Come valutare questa mossa? Dipende.

 

 

Dal punto di vista del marketing è sicuramente una soluzione funzionale: le star, in un’epoca social centrica, richiamano le folle, quei cacciatori di foto e video alla perenne ricerca di contenuti attira like che accorreranno come mosche al miele. Al contempo la stampa generalista darà una copertura sicuramente superiore rispetto al passato all’evento, decretandone il “successo” mediatico.

 

I divi inoltre sono una contromossa efficace nei confronti dello strapotere delle piattaforme in quanto si offre l’unica cosa che il pubblico (almeno quello mainstream) non potrà mai trovare in rete.

 

In sostanza quindi una scelta molto attuale, che attirerà pubblico giovane e non cinefilo e darà risonanza al festival.

 

 

Qual è allora il problema?

 

Il fatto che sotto i lustrini il festival rischia di finire soffocato. Al di là dei film in concorso, non giudicabili a priori, il resto della proposta filmica sembra avere un peso specifico prossimo allo zero: tra i (relativamente pochi) titoli proposti non ce n’è sostanzialmente nessuno di quelli attesi, mancano praticamente tutti i film passati nei grandi festival (dai quali il TFF aveva da sempre selezionato con buon gusto critico) e quelli presenti sanno tanto di opere di seconda fascia, incentrate sui temi sociali “giusti” e probabilmente inoffensive.

 

La presenza degli stessi divi in larga misura non ha una finalità diversa dal semplice ”farli apparire”, facendo loro introdurre la proiezione di un loro vecchio film a caso purché sia, senza una vera linea guida.

 

Il Torino Film Festival è, anzi, era un evento in cui si respirava cinema, un’indigestione dove non potevi mangiare tutto, ma non importava perché chi c’era era lì spinto da una passione comune, quella sì non facilmente riproducibile: non solo nelle sale, ma anche durante le code, nei bar adiacenti alle sale ci si confrontava, si discuteva, si stilavano classifiche, si ritoccavano i proprio programmi grazie ai suggerimenti o alle stroncature altrui.
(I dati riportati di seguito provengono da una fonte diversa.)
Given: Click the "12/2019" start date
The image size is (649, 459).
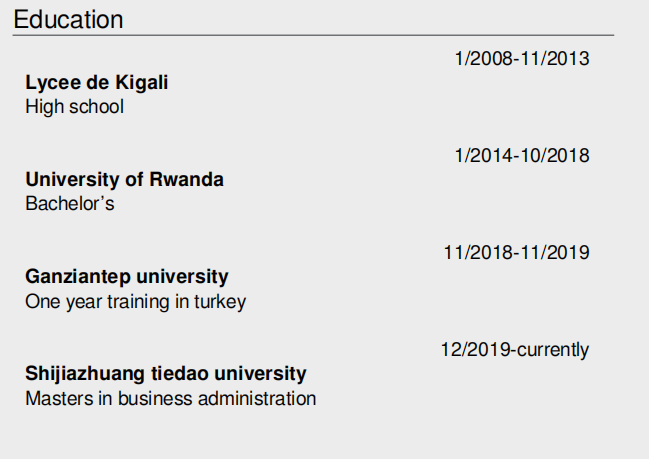Looking at the screenshot, I should [473, 350].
In sostanza, c’era fermento.

 

Ma queste cose non sembrano più avere importanza; contano i numeri, poco importa del resto. Questa giunta d’altronde ha già dimostrato il proprio piano strategico per la cultura, quando ha tolto un festival musicale come il Todays da chi lo aveva fatto crescere per dieci anni con competenza e passione per spingerlo verso un versante più popolare e di facciata, appiattendolo e di fatto cancellandogli l’anima.

 

 

Quest’anno, per la prima volta dal 1996, probabilmente non presenzierò al Torino Film Festival; in un'epoca in cui non conta più l'evento in sé quanto esserci e testimoniare agli altri la propria presenza, non andare è l’unico, piccolo modo che resta per provare a manifestare il proprio dissenso. E non avete idea della tristezza che questa cosa mi metta addosso.